Tasks to carry out >>
**a)** Using the article on anti-migrant activity in Serbia, decide whether each statement agrees with it: (i) crimes committed by migrants make up 0.06% of all crimes committed; (ii) the protest against migrants settling was announced in Belgrade; (iii) the "People's Patrol" would bar migrants from circulating in groups of more than three people during the day. For each, answer yes or no and quote the words that decide it.
**b)** Pick up the article on anti-migrant activity in Serbia after its final sentence and continue writing it.

Page text >>
------------------------------------------------

Boosting the anti-migrant right

Photo: Marko Miletić / Mašina

Although the number of migrants in Serbia has only slightly increased since the beginning of the year, and the number of crimes perpetrated by migrants represents merely 0.06% of the total number of crimes committed, social networks are flooded with fake news, which raise panic over a fabricated issue.

While panic spreads, a protest against migrants settling was announced [held by the time of the publication of this translation] in Subotica, a city close to the Serbian-Hungarian border, and a few days ago the first “People’s Patrol” appeared in the streets of Belgrade, resolved to impose a curfew (?!) on migrants in response to alleged “frequent morbid attacks on Serbian women and girls”:

You are from now on prohibited to move outside the migrant centres from 10pm to 6am, and to circulate in groups of more than three people during the day. Your attacks on our citizens will not go unpunished.

------------------------------------------------

(Stored records)

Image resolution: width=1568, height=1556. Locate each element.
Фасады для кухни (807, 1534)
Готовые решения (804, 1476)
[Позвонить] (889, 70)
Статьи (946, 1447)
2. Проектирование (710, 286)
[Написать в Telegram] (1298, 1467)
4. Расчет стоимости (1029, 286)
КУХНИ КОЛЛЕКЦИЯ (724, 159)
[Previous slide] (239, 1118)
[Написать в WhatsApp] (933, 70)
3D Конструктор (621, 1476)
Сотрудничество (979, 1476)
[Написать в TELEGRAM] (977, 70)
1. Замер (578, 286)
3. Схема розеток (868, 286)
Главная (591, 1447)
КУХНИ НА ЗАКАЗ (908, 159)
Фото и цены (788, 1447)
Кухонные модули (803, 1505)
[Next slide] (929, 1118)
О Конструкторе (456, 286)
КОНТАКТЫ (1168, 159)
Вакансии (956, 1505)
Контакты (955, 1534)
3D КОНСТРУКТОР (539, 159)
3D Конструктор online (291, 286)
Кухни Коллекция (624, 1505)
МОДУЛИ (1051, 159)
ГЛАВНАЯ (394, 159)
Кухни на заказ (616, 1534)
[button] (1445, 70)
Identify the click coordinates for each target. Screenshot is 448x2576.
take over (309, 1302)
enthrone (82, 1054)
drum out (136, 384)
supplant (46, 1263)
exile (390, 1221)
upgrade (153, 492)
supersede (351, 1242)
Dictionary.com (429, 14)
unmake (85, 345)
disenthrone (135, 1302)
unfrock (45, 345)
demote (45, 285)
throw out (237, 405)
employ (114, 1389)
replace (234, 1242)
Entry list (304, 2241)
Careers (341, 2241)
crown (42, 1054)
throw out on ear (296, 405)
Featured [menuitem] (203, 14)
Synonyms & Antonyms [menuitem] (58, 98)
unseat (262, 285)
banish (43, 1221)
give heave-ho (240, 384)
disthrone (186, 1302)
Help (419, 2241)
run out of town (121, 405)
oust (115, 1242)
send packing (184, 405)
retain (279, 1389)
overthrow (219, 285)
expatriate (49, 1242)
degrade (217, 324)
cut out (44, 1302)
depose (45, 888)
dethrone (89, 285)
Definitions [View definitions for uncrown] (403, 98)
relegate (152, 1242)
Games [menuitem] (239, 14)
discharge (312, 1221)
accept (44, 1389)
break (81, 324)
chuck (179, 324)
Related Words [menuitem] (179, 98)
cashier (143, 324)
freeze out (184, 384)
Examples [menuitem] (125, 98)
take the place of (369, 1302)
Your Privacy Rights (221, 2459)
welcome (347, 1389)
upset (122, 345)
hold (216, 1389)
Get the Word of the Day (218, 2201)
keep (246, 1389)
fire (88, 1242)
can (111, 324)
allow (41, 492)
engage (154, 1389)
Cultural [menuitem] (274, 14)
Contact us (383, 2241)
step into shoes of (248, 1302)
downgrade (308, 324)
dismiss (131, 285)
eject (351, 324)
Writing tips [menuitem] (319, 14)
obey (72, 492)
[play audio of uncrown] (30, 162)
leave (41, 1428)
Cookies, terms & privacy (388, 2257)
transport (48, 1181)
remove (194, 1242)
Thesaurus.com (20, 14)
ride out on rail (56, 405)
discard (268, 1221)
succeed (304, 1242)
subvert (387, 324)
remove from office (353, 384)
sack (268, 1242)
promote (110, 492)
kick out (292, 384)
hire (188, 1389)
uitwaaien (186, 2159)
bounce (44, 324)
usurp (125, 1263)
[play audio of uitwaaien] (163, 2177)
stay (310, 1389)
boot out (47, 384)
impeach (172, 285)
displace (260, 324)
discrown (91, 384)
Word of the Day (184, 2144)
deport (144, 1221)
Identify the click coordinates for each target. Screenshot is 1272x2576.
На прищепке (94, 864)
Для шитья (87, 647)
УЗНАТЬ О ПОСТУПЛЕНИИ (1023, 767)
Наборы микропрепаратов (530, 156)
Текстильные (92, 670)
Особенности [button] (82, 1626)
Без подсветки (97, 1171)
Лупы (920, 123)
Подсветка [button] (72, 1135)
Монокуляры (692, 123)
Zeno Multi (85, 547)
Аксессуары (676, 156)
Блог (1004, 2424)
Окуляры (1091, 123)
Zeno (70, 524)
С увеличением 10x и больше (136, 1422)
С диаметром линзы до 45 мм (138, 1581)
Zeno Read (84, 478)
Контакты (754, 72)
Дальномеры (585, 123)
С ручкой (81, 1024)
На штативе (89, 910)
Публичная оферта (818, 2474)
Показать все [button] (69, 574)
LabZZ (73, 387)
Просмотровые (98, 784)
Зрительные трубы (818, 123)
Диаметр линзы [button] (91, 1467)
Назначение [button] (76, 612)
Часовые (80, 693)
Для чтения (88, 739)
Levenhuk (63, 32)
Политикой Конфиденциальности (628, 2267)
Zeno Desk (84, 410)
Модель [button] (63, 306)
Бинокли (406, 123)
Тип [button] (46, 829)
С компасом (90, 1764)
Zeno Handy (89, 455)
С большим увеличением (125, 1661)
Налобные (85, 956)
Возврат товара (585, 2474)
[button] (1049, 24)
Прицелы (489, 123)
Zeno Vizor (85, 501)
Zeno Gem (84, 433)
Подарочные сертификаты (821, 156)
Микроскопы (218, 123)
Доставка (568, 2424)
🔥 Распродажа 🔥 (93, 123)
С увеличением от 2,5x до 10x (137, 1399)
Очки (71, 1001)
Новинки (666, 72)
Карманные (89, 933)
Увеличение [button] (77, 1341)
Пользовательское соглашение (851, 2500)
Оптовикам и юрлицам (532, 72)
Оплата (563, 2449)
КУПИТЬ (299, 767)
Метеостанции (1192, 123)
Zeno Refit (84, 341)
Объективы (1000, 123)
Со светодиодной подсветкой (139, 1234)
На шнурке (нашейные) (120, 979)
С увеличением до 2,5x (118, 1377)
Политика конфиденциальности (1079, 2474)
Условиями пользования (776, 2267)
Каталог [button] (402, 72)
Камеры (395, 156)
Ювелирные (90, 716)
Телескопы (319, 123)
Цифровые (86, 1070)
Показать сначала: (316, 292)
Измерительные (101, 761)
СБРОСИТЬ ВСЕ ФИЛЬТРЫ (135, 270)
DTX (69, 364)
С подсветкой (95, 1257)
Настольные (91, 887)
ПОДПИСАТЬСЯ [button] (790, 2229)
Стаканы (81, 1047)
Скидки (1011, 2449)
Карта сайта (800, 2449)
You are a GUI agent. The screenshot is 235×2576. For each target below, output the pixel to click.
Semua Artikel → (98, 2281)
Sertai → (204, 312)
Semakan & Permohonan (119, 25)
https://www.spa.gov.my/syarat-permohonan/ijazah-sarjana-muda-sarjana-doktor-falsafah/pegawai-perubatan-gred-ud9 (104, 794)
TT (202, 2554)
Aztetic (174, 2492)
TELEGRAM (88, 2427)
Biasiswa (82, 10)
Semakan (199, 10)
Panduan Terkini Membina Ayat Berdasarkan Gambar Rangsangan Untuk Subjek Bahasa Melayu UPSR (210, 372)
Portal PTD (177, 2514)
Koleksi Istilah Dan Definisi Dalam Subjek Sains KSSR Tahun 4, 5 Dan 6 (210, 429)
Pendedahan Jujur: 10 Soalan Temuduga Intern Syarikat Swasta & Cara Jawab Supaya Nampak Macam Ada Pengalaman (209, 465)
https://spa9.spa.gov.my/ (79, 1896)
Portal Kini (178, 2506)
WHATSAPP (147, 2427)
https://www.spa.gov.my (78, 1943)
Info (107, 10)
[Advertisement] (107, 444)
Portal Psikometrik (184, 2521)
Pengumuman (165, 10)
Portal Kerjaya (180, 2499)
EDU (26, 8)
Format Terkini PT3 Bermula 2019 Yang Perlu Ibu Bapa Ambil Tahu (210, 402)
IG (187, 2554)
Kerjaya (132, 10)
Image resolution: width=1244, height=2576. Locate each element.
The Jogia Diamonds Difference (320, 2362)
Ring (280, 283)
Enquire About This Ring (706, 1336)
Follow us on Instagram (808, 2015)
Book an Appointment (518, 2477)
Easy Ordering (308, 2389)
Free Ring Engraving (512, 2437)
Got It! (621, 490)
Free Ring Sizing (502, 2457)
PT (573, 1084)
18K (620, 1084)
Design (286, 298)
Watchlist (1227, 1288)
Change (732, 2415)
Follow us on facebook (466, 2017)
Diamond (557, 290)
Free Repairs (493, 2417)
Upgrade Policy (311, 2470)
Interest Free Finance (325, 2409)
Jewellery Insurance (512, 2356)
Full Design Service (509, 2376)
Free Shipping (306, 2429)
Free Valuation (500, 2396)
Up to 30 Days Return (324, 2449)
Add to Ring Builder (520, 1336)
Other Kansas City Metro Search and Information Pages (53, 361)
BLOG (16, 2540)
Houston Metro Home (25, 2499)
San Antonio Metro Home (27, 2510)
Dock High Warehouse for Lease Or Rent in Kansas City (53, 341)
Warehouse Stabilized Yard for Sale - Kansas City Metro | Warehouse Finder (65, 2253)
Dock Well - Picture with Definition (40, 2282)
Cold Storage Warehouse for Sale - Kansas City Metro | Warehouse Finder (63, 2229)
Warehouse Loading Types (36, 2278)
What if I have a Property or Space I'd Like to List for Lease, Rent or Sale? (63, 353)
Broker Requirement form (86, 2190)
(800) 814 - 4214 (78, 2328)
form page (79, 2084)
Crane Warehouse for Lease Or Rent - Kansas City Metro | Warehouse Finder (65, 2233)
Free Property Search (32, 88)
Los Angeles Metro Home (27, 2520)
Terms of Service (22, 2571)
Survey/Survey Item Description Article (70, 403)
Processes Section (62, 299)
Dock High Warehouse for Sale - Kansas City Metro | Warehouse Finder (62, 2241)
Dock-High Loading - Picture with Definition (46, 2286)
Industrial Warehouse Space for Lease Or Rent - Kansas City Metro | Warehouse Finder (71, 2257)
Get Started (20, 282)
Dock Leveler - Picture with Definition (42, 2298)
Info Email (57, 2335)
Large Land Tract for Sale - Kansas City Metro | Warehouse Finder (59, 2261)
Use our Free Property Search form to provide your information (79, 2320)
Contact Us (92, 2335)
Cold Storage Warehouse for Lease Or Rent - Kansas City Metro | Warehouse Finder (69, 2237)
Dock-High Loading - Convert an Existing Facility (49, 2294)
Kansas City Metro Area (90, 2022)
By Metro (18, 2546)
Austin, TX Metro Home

------------------------------------------------

Answers to each task >>
**a)**
(i) Yes: "the number of crimes perpetrated by migrants represents merely 0.06% of the total number of crimes committed"
(ii) No: "a protest against migrants settling was announced [held by the time of the publication of this translation] in Subotica"
(iii) Yes: "to circulate in groups of more than three people during the day"

**b)**
Footage published by the “No Surrender of Kosovo and Metohija” people’s initiative shows their members telling confused migrants that they will no longer tolerate their problematic behaviour, because the members allegedly had many problems with the migrants in the previous days. The problems in question, of course, did not occur, as there were no recorded attacks on women by migrants during the last few days.

A few days prior to the incident a protest entitled “The big protest against settling of migrants in Subotica and Serbia” was announced to take place on Saturday, February 29th. The protest was organized by the “United Citizens of Subotica” Facebook group, which called on citizens of Subotica via a video that was later removed for hate speech. This Facebook group of over 4,500 members posts information on migrants’ movement and places of stay, fake news of a migrant invasion, alleged burglaries, thefts and attacks on women, which get quoted by numerous controversial media portals.

As if the people’s initiatives weren’t enough, a YouTube debut of Boško Obradović dedicated to the migrant crisis, appeared at the same time. The leader of the Serbian far-right party Dveri illustrates the Eurabia conspiracy theory about the islamisation of Europe by mixing black fluid (representing migrants) and water (representing white Serbia and Europe). Although at no point does he explicitly state that the colours of the liquids indicate skin colour, we are implicitly informed that the video is alluding to dangers of the changes of the population structure in Serbia and white Europe which will be brought about by the announced arrival of a large numbers of migrants. At the end of the day, Obradović is merely pouring fuel on the already smouldering fire of xenophobia (or initiating it?).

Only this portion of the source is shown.